Looking over the notes on Clutterbuck, you again see many of the same things used to describe Fiala and Sheppard. Very good skater, playmaking forward with a finishing touch, solid on specialty teams. What sticks out about Clutterbuck is the edge that he plays the game with. Like Irmen, Clutterbuck does many of the other things that do not show up in the stat column. He will make a hit to motivate the team, block a shot, and just play with such high energy that everyone around him must keep up and elevate their game.
Kyle Medvec, D
4th (102nd overall), 6’5 191 — Apple Valley, MN HS
In the fourth round, the Wild selected some talent developed just minutes from where they play their home games, the 6’5 defenseman from Apple Valley, Minnesota Kyle Medvec.
Medvec’s defensive partner at Apple Valley was first round selection David Fischer (MON). In 25 games, this past season Medvec tallied 12 goals and 19 assists while Fischer, considered an offensive defenseman, tallied in 25 games 8 goals and 31 assists. At 6’5 and 191 pounds there is definitely room for him to add a couple of pounds to his frame as he continues his development.
Medvec is headed to Sioux City of the USHL for a year before he plays for the Catamounts in Vermont. The Wild may have an imposing figure to place along their blue line a couple of years down the road, one equipped with a hard shot, a long reach, and the ability to play physically.
Niko Hovinen, G — Jokerit Jr., Finnish Jr.
5th (132nd overall), 6’7 200
With the Wild currently having a goaltender of the present in Manny Fernandez and a goalie of the future in Josh Harding, they could afford to take a netminder who has a world of potential but has some work to do to tap into that talent. Standing at over 6’5, Hovinen is a towering presence even in a butterfly stance. He is the biggest Finnish goalie of his generation but still its typical member as far as movement goes.
In this last year, Hovinen played in 26 games for Jokerit Helsinki, posting a 3.12 GAA and a .919 save percentage. Another thing to note is that Hovinen was playing behind a rather porous defense, often surrendering around 40 shots on net per game. Hovinen only appeared in one game in the U20 tourney and was unable to put forth his best effort, a 4.00 GAA and .882 save percentage was the result.

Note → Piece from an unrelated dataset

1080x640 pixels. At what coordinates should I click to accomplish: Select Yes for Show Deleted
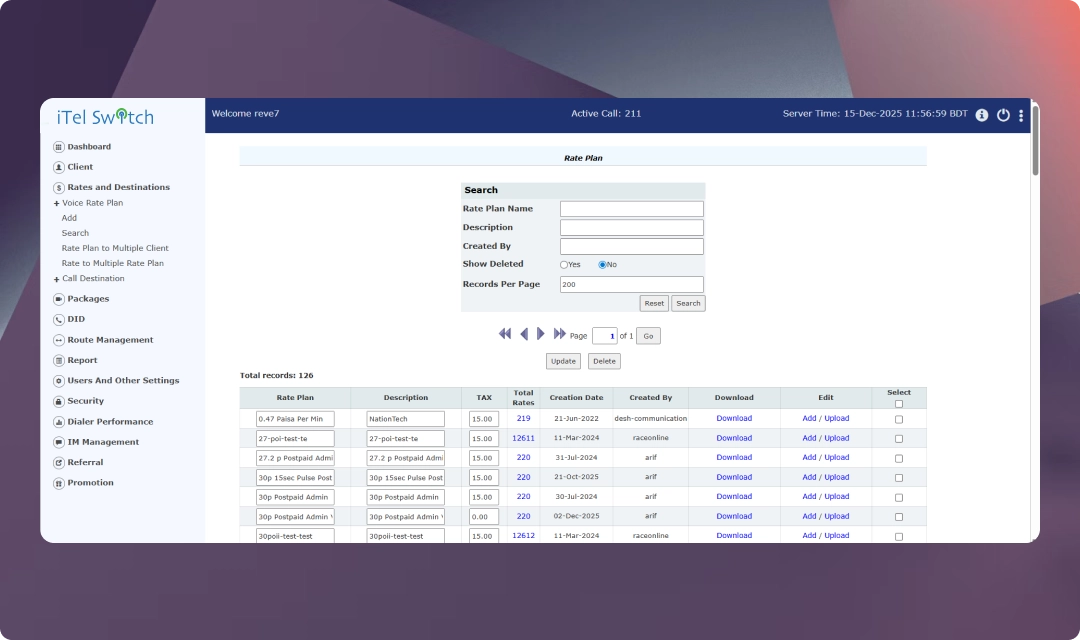pyautogui.click(x=564, y=265)
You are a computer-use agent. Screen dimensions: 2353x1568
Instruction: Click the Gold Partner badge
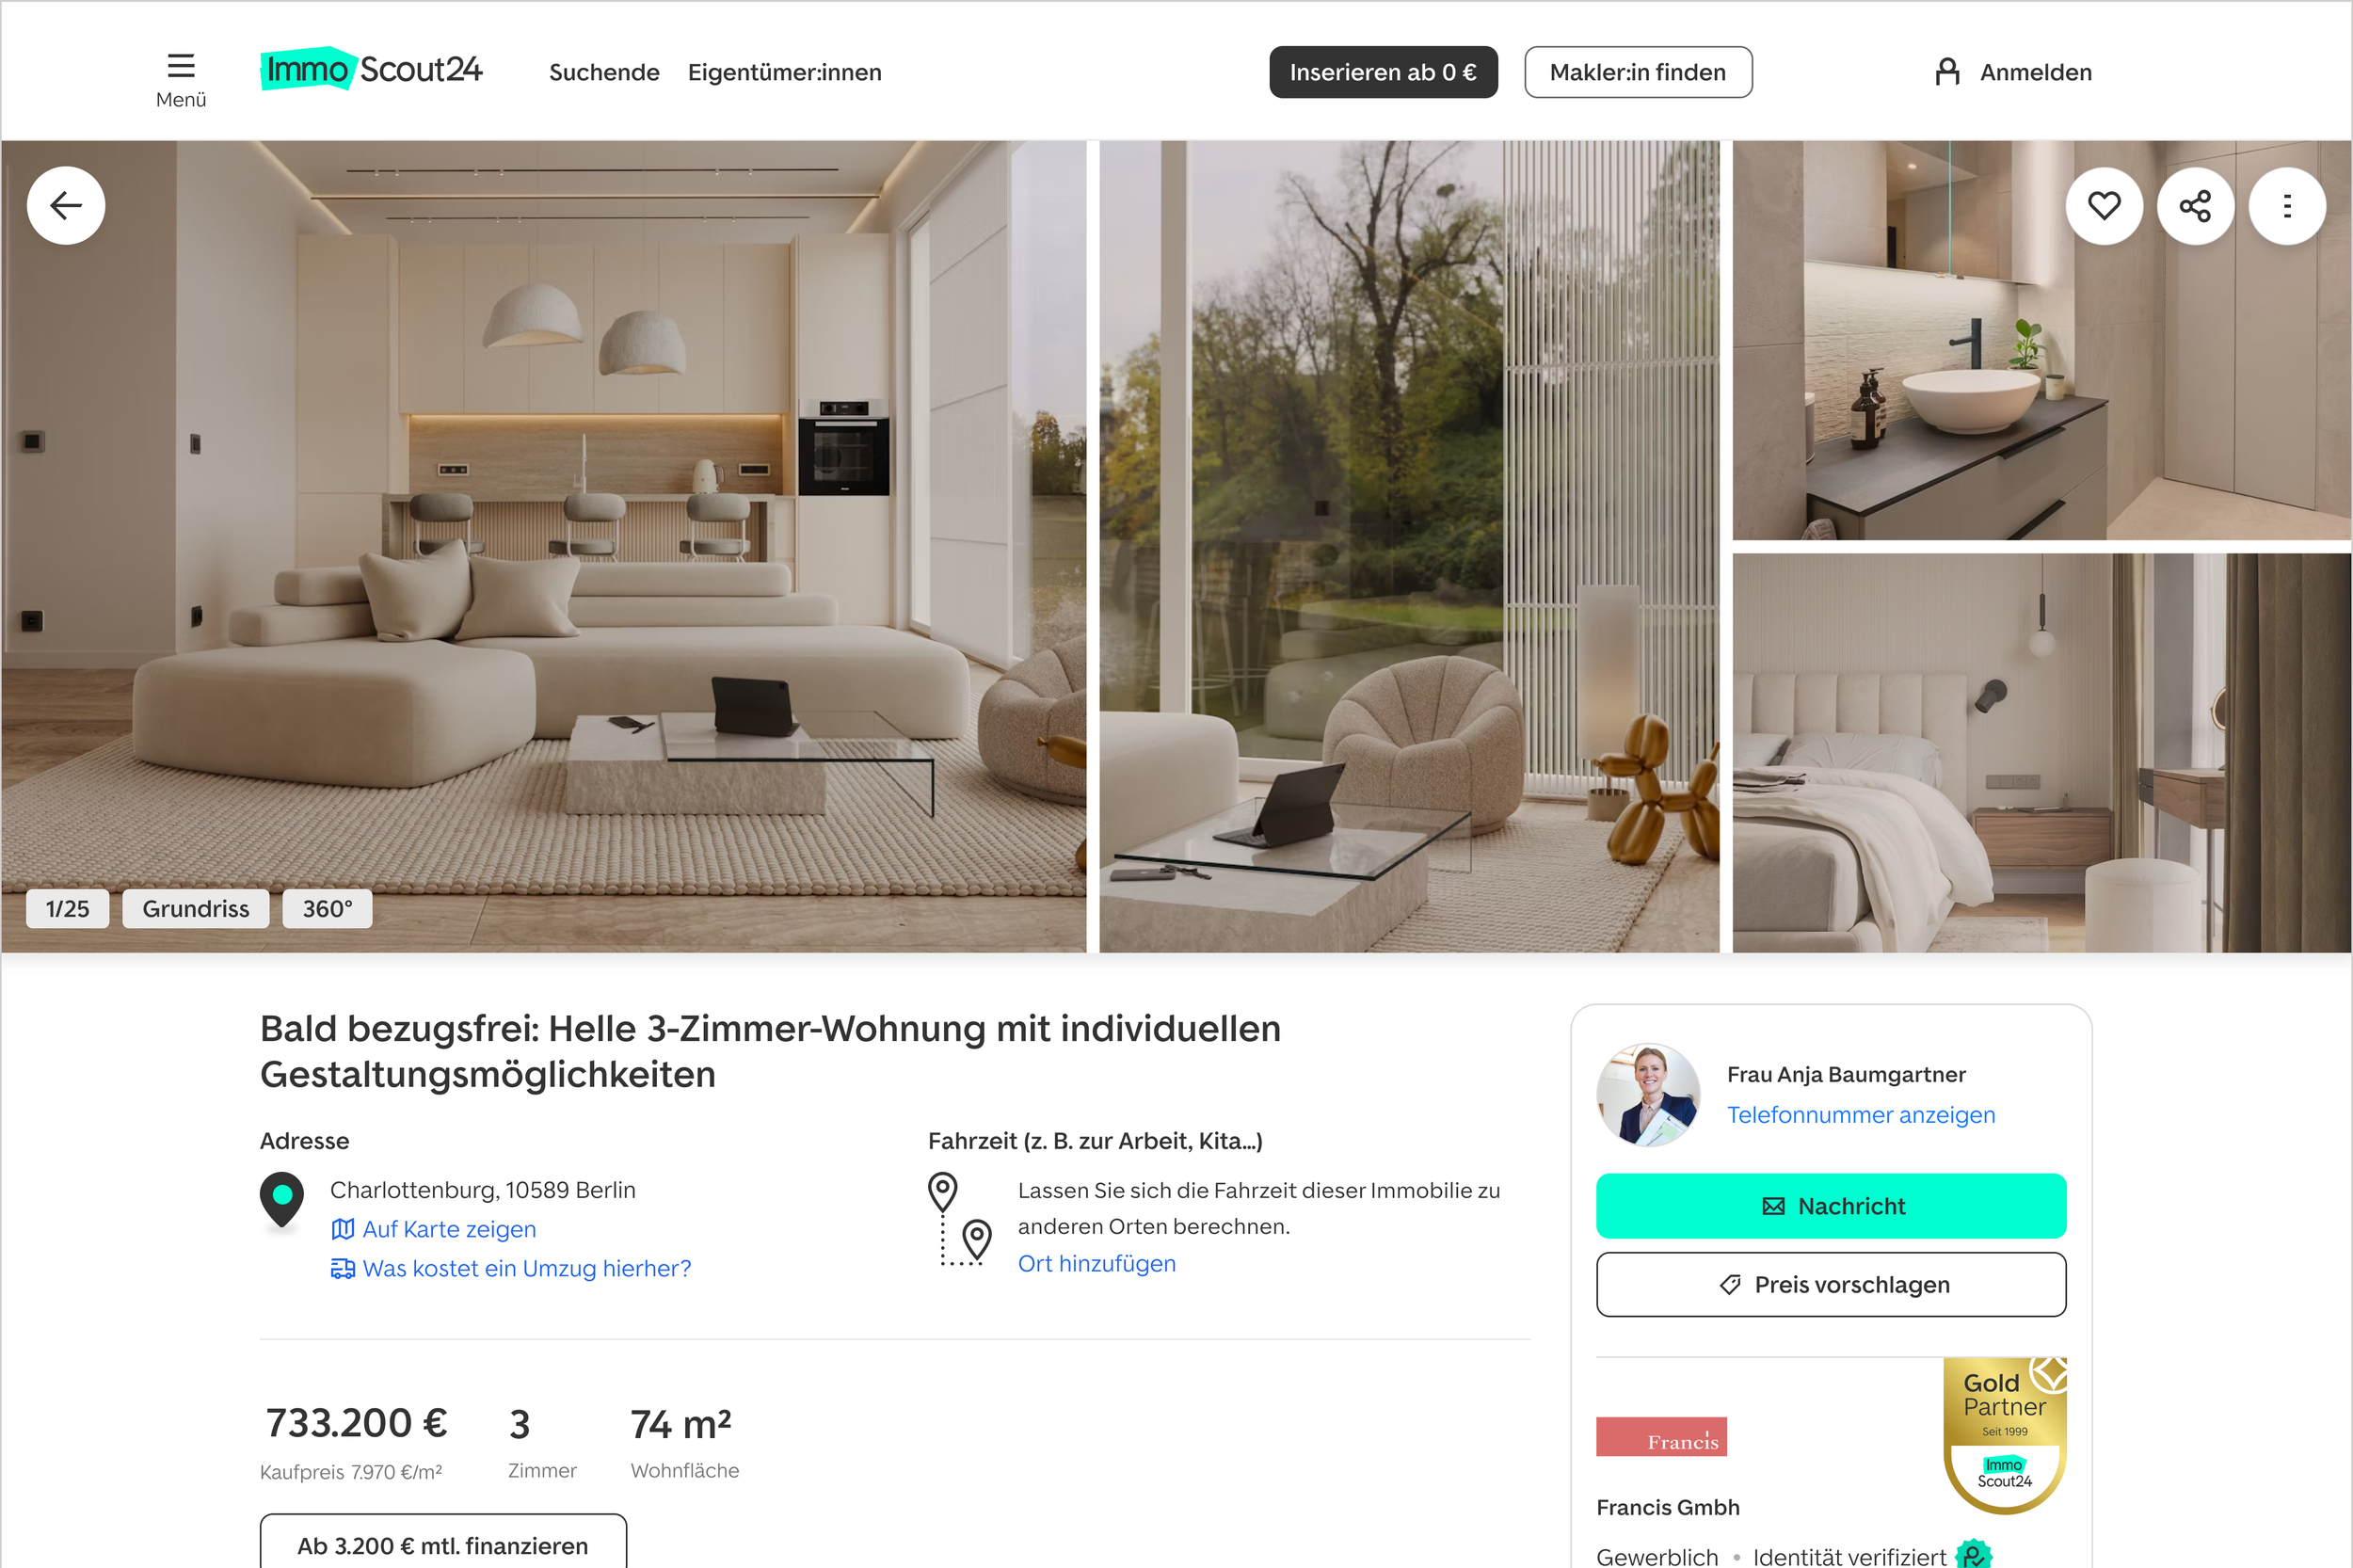2005,1435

Julian Walker, C — EHC Basel, Swiss
6th (162nd overall), 6’2 209
Third time’s a charm especially for Julian Walker, who went through two previous drafts without being selected. Walker posted two goals in 37 games last year for EHC Basel, and in the WJC he posted four points in six games for the Swiss.
With this pick, the Wild took a player who has shown solid progress as of late. In this year’s WJC, he lead the surprising Swiss team to a tie against the Americans and, as a result, nearly a medal-round berth. Walker outplayed current Wild prospect Julian Sprunger in each game and was an absolute physical force. He combined that style with good offensive skills and a heavy shot.

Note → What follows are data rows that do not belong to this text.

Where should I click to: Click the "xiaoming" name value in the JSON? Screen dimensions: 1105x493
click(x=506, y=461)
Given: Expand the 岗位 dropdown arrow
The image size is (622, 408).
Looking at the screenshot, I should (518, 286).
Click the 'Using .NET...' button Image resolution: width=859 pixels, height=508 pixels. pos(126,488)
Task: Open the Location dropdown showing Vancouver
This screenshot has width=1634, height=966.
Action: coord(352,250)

If Walker continues to develop the way he has recently, he may be able to add a little physical scoring touch to the ranks within the Wild organization. Even if he does not pan out, gambling with your sixth round selection on a player who has been progressing like Walker is a good risk to take.
Chris Hickey, C — Cretin-Derham Hall, MN HS
7th (192nd overall), 6’1 190
With the Wild’s final selection in the 2006 NHL Entry Draft, they called the name of a hometown kid, a 6’1 center from Cretin-Derham Hall, Chris Hickey. Last year in his junior year of competition, Hickey tallied 37 goals, 25 assists in 31 games. While helping his team to the 2006 state championship in three tournament games, Hickey had six goals, scoring two goals in every game the team played including the game-winning goal in the championship.
Hickey still has several years of development before assessing where he may fit with the Wild. He will attend the University of Wisconsin beginning in 2008.